Jarinter Mwasya

Personal information
- Born: Jarinter Mawia Mwasya 30 December 1996 (age 29) Iuani

Sport
- Sport: Track and Field
- Event: 800m

Achievements and titles
- Personal bests: 800m 1:59.84 (Toulouse, 2022)

Medal record
Women's athletics
Representing Kenya
African Championships
| Gold medal – first place | 2022 Mauritius | 800m |
World Cross Country Championships
| Bronze medal – third place | 2019 Aarhus | Mixed relay |

= Jarinter Mwasya =

Kenyan athlete

Jarinter Mwasya (born 30 December 1996) is a Kenyan track and field athlete. She was the 2022 African champion over 800 metres.

Mwaysa was issued with a four-year competition ban by the Anti-Doping Agency of Kenya due to a doping violations (set to expire in August 2027).

==Early life==
Mwaysa is from Iuani a mountainous region in Makueni County. She started running at Nthukula Secondary School in Wote. In 2013 she achieved her first medal over 800m whilst competing at the East Africa School Games in Lira, Uganda. Mwaysa joined the Kenya Defence Force in 2015.

==Career==
She was a bronze medalist at the 2019 IAAF World Cross Country Championships in Aarhus, in the mixed relay.

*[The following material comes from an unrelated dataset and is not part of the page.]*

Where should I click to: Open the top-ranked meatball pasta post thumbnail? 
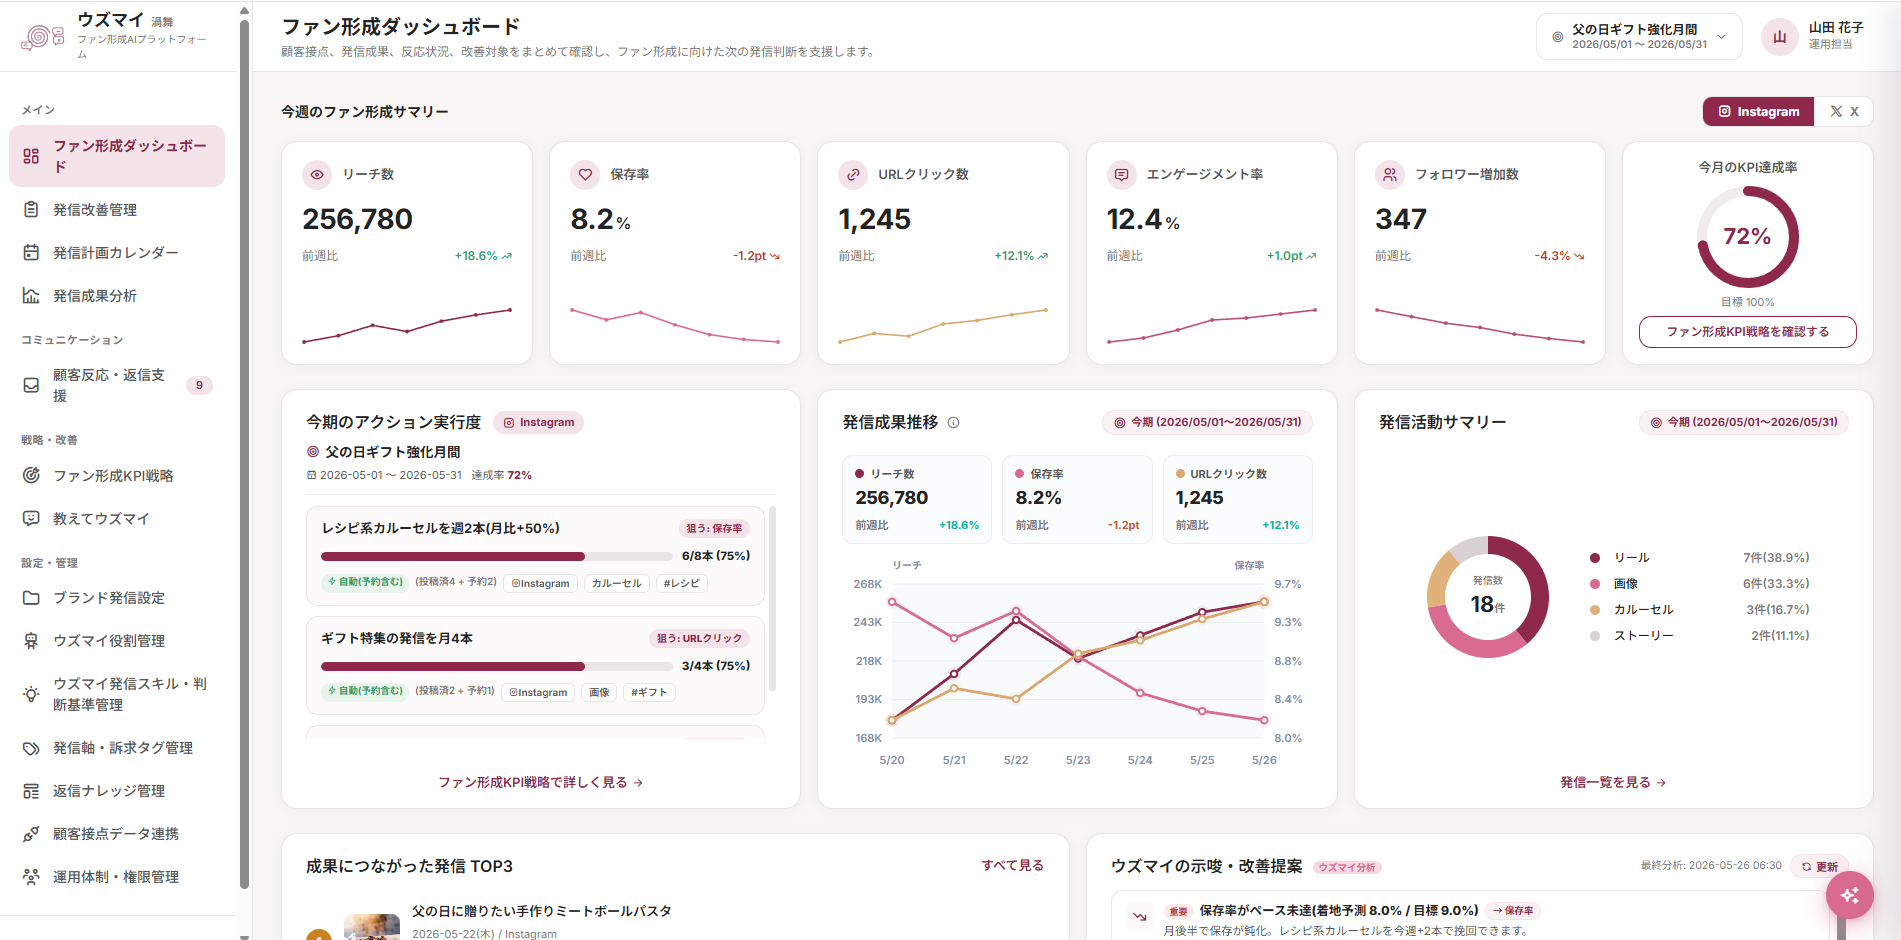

In May 2022 she achieved a new personal best time of 1:59.84 at the Meeting international du SATUC in Toulouse. Mwaysa then won the 800m African Championship race in 2022 held at Saint Pierre, Mauritius. She also won a silver medal in the women's 4 x 400 metres relay at the championships. Competing at the World Athletics Championships in Eugene, Oregon in July, 2022 Mwaysa finished fifth in her heat won by Diribe Welteji and therefore did not progress to the semi-finals. Mwaysa was sprinted out of the qualifying positions as she finished fourth in her heat racing at the 2022 Commonwealth Games 800m by Keely Hodgkinson, Catriona Bisset
and Jemma Reekie with all four athletes finishing under a second apart in Birmingham, England.